Senin deyiminle “Hasancan” öyle yazmışsın ki sanki “Pape” destan anlatıyor.
Eline, kalemine sağlık.
İlkokula başladığımızda öğrendiğimiz Türkçe dilinden pek anlamayız ama Türkçe dilini bilenlerin de övdüğü dili ile de övgüleri hak etmişsin, ne mutlu ki bizlere topraklarımız böyle canlar da doğurabilmiş.

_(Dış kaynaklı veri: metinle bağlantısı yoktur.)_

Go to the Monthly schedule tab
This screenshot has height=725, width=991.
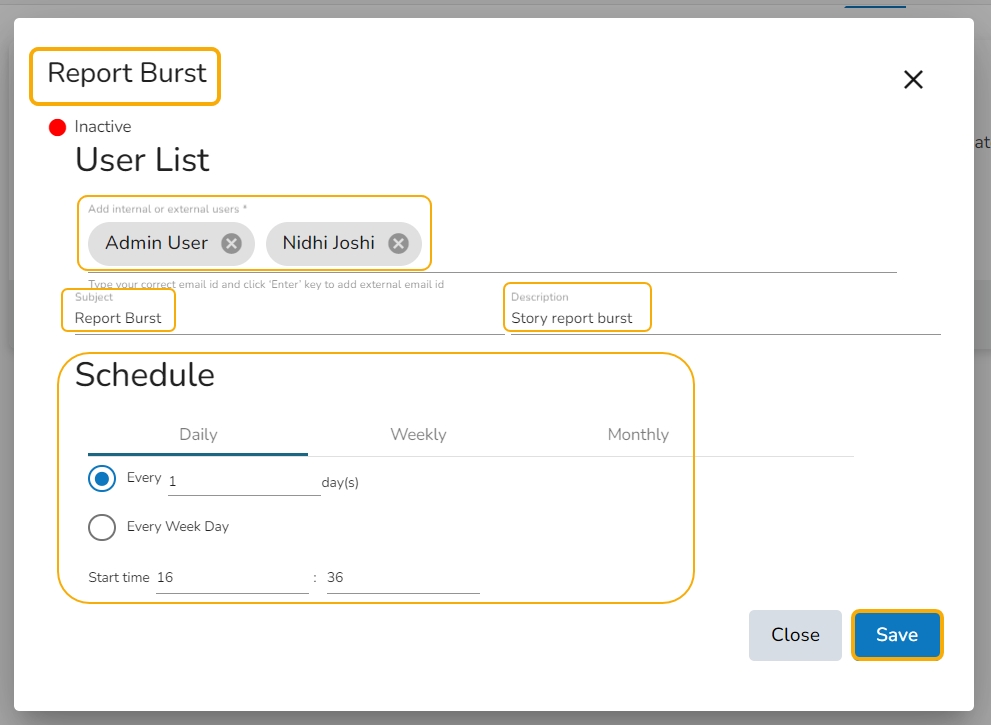point(638,434)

Okuyucu bilmez ama Hasan yan sınıfımızda 1-3 sınıfları arasında iken bizler yan tarafta 4-5 sınıfındaydık. Öyle olunca da okuyucu olarak önde başlıyoruz. Ondandır ki biraz kopya verelim de en azından okuyucuyla aramızdaki avantajı indirgeyelim; nedendir derseniz bizim oralarda eşitlik esastır.
Öğrenci olan Hasan, kitabın yazarıdır; Şerfe ise hepimize emekleri geçen bizim Şerfe teyzemizdir, ellerinden öperim.

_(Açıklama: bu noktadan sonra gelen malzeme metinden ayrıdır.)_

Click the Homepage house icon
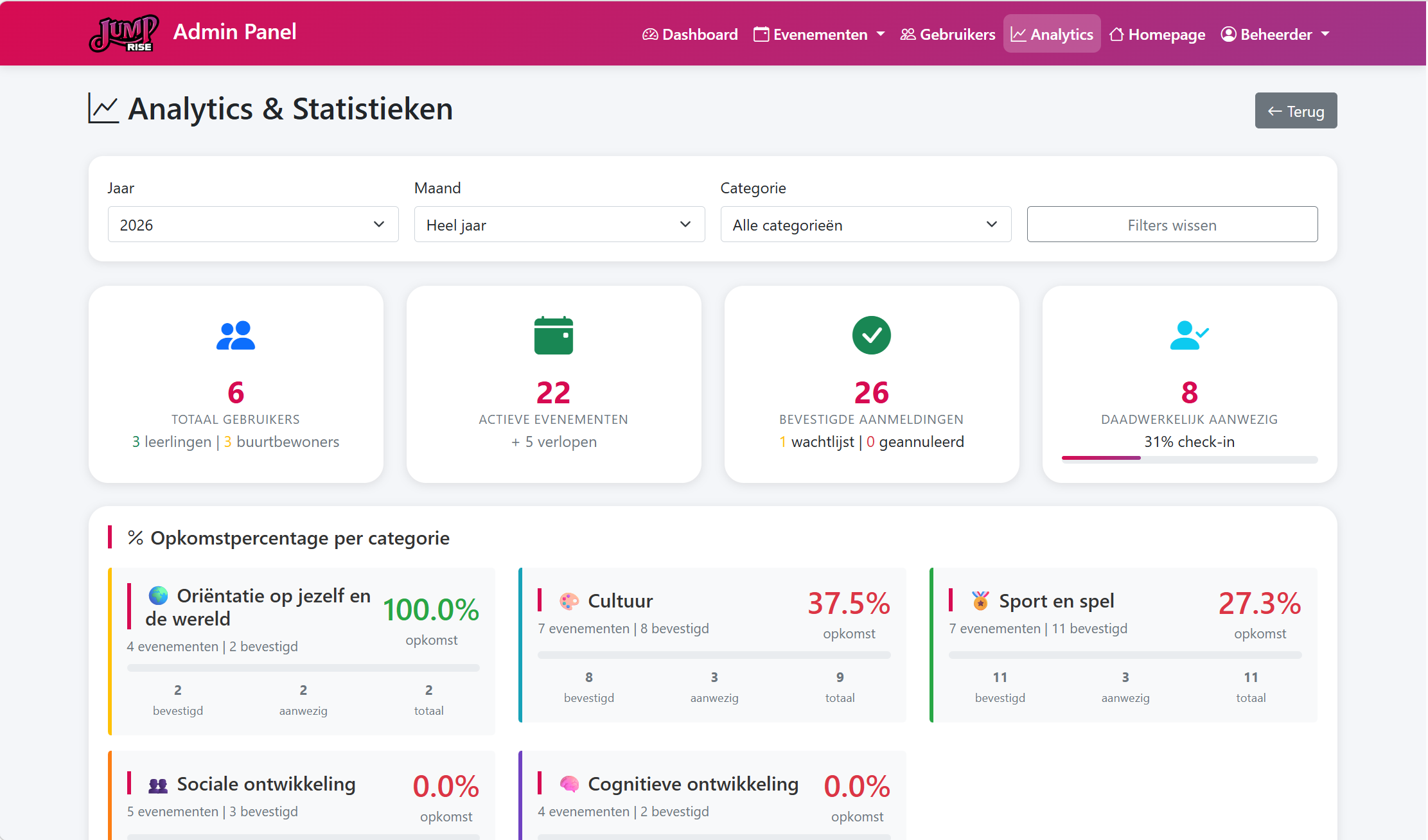This screenshot has width=1428, height=840. coord(1118,34)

Yer ve mekanlar zaten sabittir, isteyen buyursun gelsin Yoğunsöğüt oradadır ve dahi Elbistan-Malatya bozkırında 12 Alxas köyü.
Mam Hasan ise hepimizin Mam Hasan’ıdır, Hasan’ın öz amcasıdır, yattığı yer incitmesin.

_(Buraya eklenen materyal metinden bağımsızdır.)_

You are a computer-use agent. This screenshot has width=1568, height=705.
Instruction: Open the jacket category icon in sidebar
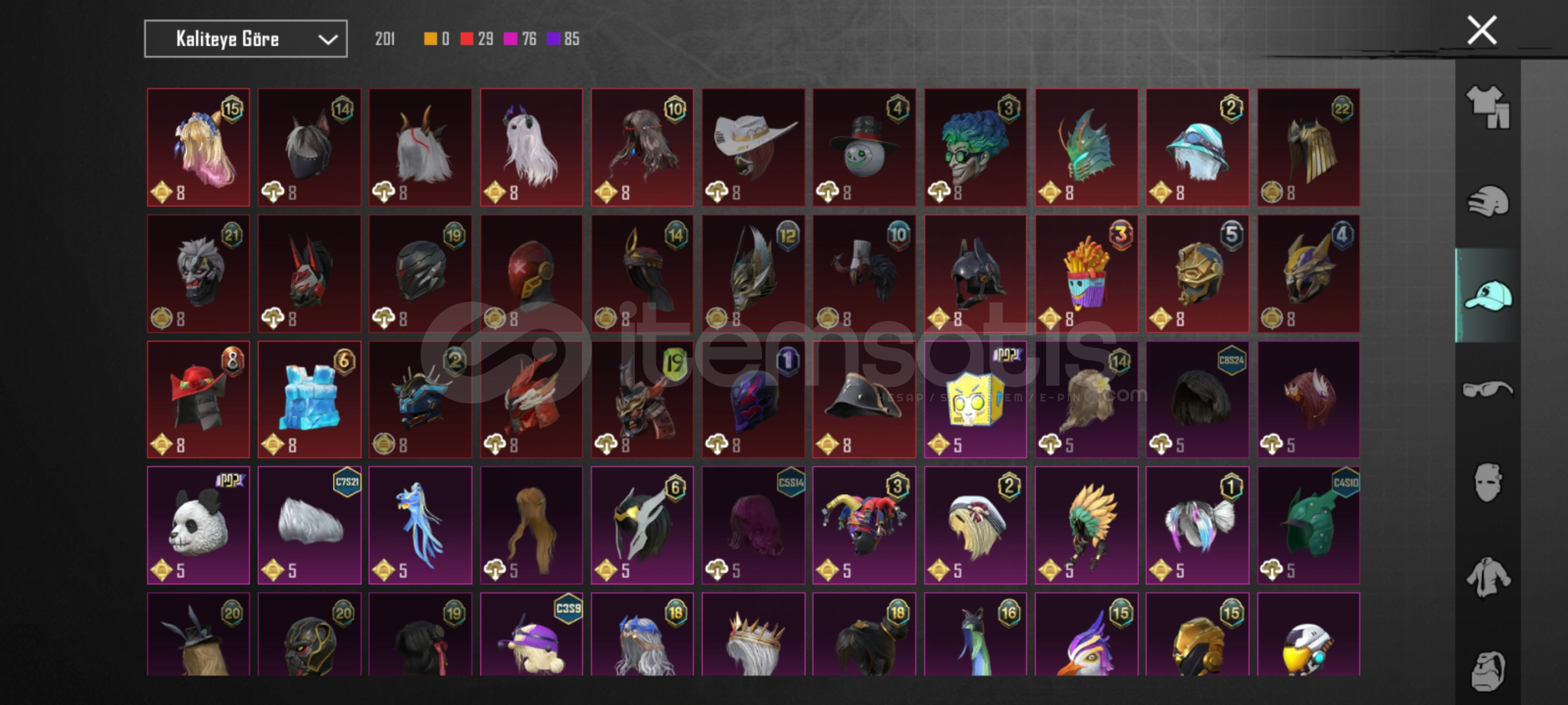pyautogui.click(x=1488, y=577)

Okura bir kopya daha verelim ki romanın geçtiği zamanlarda Yoğunsöğüt’te Hasan ismi en çok olandı, hemen hemen her evde bir Hasan vardı. Bu nedenle Hasanlar’ın çokluğuna şaşırmayalım. Her Hasan bir hane idi.
Benim açımdan en etkileyici yer neresidir derseniz Ayşe’nin Öy-ret-men kelimesini düzeltirken o “y” harfini düzeltmesi en doğru yer idi; gözyaşlarım sel oldu, Ayşe’ye kaç kez “kurban olurum” dedim hatırlamıyorum.
Bizdeki damar öyle mi güzel anlatılırdı be “zalım” Hasan!
Mande’nin her boş bulunduğunda bir köşeye çekilip gözyaşı dökmesi, her evde her annenin yaptığı idi, nedendir? Keder… Bu topraklar keder yüklüydü, halen yükünü boşaltabilmiş değil.
Her şey öyle sürükleyici ki her olayda o sırada acaba ben neredeydim diye kendime soruyor buldum, kendime ancak gelebildim.
Pape ne güzel demiş “devlete devlet lazım” diye, 12 Eylül üzerimizden bir silindir gibi geçti, bu gerçeklik artık öyle net görülüyor ki ilerideki ciltlerde Çocukluğun Gölgesinde de göreceğiz diye düşünüyorum.
Bir kez daha kalemine sağlık Hasancan.